Distributed System introduced

You ask your spouse Alex and child Max to involve. Now you are distributed system with three nodes. They do the same as you: when seeing hungry cat, feed and write down in their notebooks it was fed. (you will ask, why not on a common whiteboard? Because we are talking about CAP theorem which applies to distributed systems and I must pretend not all feeding data can fit on a whiteboard)

Some days later your start noticing that Murmor seems fat. You go to check notes and find out that each of you have been feeding Murmor several times a day as this hell boy was constantly pretending to be hungry. The same day you get notified that Cats Care Government Agency will do regular audits.

You call the family meeting and discuss the issue that your data are not consistent and cats are having never ending party and Agency is a threat.

Consistency

You decide: before any of you is feeding any cat, you call others and hang on the phone while each writes in their notes. Thus, each will always know the latest time in their notes. Cats are biting your leg, yelling, pretending to faint and sitting on your neck but you are happy – because Consistency now is solved, you all have the same data. Cats Care Government Agency calls to examine are highly welcome.

Everything is just perfect – mobile networking fine, Alex and Max always picks up the phone, pens are writing well and notes have enough blank pages.

One day Alex leaves for expedition to jungle. When you call Alex deeply regrets forgetting notes at home. As you have agreed that data consistency is must have, it means that day you cannot feed cats because you and Max will update notes but Alex will not. Just imagine the horror Cats Care Government Agency might call you and then Alex to ask latest feeding date and come to save cats by taking them away from these shameless liars. You (heh – cats) have faced the Availability issue. They are not fed at all now.

Availability

When Alex returns to her notes you call the family meeting and decide if any of you cannot take notes others still feed cats, update their notes and leave red post-its for others. When others return home they copy all the post-its to notes. Voilả, now you have Availability.

You accept the risk if Cats Care Government Agency calls, the latest feeding data might be not the latest one but any of you still can share any history statistics – which food did you use, how often feeding was etc, based on your notes)
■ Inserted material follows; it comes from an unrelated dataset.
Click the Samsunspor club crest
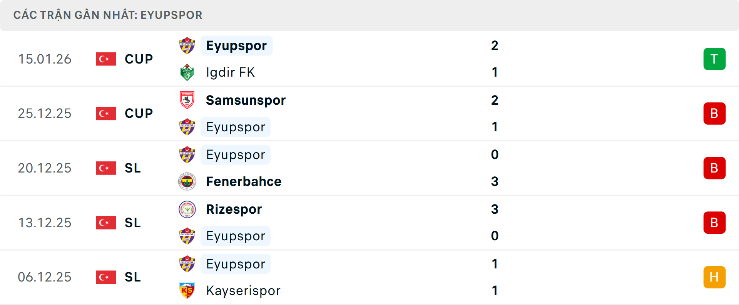pos(187,100)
So CAP theorem postulates: when some of you has left home notes (partition occurs in your distributed system – or in CAP theorem terminology partition tolerance happened):

  • Either you all guarantee to have the latest feeding date in your notes (and do not care cats are hungry waiting) – Consistency
  • Or you feed cats according to your notes (and do not care if beasts are overfed or Agency might get old data) – Availability

Isn’t it obvious that we can’t have both Consistency and Availability at the same time?

Let’s exploit cats for two very famous concepts explained.

ACID transactions – pessimistic approach which forces consistency. The ideal world for data critical systems like banking (massive data quality checking, a lot of built-ins for transaction control etc. My native RDBMS world)

  • Atomic: all tasks within transaction succeed or every task is rolled back. If Max does not succeed writing notes then you and Alex erase date also from your notes and return food to fridge. Cats go crazy.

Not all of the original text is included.